**TASK BRIEF**:
Each line from the beginning of the data below through the line containing "The height and width of the screenshot is (653, 1080)." should be repeated exactly, please.

**********

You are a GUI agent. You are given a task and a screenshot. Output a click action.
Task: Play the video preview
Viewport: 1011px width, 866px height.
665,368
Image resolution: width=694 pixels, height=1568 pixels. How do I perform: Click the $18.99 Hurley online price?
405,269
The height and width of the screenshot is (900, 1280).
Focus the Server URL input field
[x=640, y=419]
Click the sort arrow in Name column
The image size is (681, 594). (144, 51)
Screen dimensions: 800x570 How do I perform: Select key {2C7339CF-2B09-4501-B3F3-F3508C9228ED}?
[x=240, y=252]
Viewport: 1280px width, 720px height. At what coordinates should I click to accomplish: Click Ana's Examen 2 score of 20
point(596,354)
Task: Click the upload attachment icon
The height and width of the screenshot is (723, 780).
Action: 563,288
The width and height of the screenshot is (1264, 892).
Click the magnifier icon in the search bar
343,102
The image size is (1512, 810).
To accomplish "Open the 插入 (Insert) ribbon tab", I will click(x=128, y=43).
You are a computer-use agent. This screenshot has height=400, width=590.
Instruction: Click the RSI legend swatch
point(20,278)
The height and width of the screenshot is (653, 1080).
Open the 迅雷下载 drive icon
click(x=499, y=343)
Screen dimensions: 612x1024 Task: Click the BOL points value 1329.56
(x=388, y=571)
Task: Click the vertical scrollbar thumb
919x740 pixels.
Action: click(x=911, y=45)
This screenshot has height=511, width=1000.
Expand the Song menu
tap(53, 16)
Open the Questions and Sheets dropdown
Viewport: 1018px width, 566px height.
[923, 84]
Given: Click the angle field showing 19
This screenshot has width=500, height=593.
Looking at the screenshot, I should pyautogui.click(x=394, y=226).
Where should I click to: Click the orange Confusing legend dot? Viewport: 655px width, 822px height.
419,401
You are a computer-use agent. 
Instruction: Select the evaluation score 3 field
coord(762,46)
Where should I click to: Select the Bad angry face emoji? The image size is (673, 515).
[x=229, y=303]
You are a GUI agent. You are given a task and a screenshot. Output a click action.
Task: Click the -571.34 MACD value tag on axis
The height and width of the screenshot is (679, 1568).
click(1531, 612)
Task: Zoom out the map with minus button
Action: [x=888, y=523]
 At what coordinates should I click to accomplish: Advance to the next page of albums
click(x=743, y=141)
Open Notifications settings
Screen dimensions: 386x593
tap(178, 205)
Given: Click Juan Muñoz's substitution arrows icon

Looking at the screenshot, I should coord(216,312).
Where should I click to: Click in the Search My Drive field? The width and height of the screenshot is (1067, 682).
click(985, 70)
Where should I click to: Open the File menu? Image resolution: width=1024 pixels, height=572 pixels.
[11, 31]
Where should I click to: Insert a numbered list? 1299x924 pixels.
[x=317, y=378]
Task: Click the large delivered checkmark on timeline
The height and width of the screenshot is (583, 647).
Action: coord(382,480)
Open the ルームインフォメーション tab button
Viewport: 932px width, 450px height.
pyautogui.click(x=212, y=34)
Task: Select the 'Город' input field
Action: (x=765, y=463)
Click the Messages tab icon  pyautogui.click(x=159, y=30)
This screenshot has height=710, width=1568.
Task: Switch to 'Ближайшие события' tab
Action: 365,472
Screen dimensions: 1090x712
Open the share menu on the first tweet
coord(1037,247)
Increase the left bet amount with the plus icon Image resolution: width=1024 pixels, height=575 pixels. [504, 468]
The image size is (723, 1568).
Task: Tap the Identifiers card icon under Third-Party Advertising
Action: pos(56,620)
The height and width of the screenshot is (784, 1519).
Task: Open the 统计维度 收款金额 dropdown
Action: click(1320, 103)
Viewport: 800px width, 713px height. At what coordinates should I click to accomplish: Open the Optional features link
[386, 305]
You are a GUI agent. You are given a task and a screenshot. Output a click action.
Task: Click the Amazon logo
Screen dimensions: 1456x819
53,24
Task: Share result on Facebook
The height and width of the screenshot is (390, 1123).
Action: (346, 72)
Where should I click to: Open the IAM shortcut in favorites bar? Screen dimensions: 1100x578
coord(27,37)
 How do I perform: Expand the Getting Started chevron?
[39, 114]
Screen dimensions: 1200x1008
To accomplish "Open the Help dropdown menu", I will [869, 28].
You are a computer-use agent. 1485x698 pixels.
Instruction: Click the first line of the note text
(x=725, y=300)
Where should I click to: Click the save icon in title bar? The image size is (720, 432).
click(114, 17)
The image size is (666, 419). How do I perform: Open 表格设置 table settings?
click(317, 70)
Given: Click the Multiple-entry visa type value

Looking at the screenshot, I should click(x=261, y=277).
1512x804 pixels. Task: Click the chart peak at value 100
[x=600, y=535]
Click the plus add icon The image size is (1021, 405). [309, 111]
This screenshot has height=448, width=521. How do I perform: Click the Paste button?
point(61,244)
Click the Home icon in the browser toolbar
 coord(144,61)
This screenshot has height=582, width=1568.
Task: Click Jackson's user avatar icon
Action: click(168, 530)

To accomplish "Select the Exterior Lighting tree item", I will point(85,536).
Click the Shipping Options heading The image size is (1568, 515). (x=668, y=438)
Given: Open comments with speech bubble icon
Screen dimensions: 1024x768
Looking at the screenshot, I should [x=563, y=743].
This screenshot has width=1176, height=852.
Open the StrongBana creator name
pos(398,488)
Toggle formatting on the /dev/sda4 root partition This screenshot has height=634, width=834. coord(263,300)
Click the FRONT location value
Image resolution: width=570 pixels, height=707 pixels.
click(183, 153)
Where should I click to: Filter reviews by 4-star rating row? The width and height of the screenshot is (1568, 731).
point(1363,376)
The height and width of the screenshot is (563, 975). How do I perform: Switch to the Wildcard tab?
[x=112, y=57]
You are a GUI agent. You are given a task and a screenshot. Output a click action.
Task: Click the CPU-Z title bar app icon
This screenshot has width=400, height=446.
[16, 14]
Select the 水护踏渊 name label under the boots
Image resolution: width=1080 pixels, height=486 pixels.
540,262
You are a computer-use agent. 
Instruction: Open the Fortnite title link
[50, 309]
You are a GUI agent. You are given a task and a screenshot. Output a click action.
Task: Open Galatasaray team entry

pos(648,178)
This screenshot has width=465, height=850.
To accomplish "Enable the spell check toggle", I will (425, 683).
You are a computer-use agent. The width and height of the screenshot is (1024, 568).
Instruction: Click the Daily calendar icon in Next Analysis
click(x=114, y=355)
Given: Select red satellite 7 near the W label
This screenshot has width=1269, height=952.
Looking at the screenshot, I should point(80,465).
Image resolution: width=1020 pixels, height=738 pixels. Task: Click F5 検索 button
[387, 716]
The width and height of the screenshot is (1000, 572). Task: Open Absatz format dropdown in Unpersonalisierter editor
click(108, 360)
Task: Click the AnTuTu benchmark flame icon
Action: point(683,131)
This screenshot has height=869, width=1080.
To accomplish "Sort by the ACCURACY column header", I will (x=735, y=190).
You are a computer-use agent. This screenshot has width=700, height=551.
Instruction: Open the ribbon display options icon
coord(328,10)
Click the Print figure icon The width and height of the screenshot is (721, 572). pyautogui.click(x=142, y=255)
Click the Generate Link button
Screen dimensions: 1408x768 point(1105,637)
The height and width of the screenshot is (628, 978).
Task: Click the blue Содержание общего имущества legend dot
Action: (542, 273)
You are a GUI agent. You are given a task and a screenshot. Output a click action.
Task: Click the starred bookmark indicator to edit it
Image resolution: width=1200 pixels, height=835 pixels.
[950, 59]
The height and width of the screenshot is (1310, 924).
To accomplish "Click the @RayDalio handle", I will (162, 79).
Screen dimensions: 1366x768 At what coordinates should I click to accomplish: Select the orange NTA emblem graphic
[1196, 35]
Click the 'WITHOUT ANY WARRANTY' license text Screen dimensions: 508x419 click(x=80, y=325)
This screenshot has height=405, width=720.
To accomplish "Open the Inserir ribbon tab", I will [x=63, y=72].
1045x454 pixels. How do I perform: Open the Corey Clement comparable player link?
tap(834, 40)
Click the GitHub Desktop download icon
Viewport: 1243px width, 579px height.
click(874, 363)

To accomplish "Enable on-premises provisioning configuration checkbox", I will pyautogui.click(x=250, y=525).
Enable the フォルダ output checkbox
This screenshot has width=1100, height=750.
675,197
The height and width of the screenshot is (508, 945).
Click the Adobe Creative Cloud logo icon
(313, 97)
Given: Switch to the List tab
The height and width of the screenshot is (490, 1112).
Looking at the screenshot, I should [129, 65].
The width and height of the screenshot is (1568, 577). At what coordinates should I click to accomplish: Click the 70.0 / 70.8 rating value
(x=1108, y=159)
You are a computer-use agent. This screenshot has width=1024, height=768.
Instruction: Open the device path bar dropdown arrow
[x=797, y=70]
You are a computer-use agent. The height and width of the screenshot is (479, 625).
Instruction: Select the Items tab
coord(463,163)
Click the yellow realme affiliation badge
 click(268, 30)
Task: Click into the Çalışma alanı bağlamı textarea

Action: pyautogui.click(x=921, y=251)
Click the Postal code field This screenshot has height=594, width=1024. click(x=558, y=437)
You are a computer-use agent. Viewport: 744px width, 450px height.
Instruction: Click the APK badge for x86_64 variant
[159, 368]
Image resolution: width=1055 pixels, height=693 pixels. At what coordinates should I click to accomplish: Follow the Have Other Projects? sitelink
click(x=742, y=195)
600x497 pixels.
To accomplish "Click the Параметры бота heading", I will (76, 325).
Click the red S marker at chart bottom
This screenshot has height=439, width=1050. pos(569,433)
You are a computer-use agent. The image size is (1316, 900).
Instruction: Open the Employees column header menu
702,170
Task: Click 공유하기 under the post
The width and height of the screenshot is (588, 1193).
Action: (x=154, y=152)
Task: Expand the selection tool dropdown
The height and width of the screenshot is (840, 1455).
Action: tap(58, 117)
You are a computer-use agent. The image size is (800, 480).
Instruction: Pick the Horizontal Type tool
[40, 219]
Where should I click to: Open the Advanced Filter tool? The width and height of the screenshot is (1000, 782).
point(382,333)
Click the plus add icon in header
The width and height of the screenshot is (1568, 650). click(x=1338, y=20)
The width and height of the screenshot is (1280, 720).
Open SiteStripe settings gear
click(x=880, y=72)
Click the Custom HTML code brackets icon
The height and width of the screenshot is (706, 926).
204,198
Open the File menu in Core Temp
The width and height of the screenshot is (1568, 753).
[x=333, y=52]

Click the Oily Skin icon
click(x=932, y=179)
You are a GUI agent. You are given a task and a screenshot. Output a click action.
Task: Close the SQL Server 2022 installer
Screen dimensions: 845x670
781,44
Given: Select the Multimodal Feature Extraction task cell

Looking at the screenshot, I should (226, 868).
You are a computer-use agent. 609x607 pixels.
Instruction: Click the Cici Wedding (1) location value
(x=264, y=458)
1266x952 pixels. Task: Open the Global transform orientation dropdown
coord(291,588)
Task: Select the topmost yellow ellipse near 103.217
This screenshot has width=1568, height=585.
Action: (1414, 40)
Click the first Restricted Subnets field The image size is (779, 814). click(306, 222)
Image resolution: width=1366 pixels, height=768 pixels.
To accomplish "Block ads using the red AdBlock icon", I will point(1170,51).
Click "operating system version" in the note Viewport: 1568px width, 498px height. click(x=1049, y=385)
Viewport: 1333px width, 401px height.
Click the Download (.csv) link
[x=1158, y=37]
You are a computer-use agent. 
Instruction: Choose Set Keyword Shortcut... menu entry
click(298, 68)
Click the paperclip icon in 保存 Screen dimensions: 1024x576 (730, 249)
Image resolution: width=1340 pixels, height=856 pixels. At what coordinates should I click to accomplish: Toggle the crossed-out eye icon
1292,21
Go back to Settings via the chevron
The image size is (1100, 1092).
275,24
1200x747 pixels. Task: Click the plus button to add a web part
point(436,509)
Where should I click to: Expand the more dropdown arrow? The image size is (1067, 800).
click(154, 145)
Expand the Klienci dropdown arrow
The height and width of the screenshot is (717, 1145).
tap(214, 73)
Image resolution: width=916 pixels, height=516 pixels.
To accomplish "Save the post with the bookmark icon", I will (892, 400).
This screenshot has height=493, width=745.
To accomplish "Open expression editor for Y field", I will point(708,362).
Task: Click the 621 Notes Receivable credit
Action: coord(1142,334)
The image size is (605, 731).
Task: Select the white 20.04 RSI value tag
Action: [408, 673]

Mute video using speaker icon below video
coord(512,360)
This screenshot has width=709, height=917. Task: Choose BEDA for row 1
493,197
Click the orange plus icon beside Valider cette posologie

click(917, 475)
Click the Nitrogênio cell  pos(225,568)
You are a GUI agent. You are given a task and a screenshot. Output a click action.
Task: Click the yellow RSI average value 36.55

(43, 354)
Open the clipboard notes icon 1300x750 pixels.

**********

**THE ANSWER**:
You are a GUI agent. You are given a task and a screenshot. Output a click action.
Task: Play the video preview
Viewport: 1011px width, 866px height.
665,368
Image resolution: width=694 pixels, height=1568 pixels. How do I perform: Click the $18.99 Hurley online price?
405,269
The height and width of the screenshot is (900, 1280).
Focus the Server URL input field
[x=640, y=419]
Click the sort arrow in Name column
The image size is (681, 594). (144, 51)
Screen dimensions: 800x570 How do I perform: Select key {2C7339CF-2B09-4501-B3F3-F3508C9228ED}?
[x=240, y=252]
Viewport: 1280px width, 720px height. At what coordinates should I click to accomplish: Click Ana's Examen 2 score of 20
point(596,354)
Task: Click the upload attachment icon
The height and width of the screenshot is (723, 780).
Action: 563,288
The width and height of the screenshot is (1264, 892).
Click the magnifier icon in the search bar
343,102
The image size is (1512, 810).
To accomplish "Open the 插入 (Insert) ribbon tab", I will click(x=128, y=43).
You are a computer-use agent. This screenshot has height=400, width=590.
Instruction: Click the RSI legend swatch
point(20,278)
The height and width of the screenshot is (653, 1080).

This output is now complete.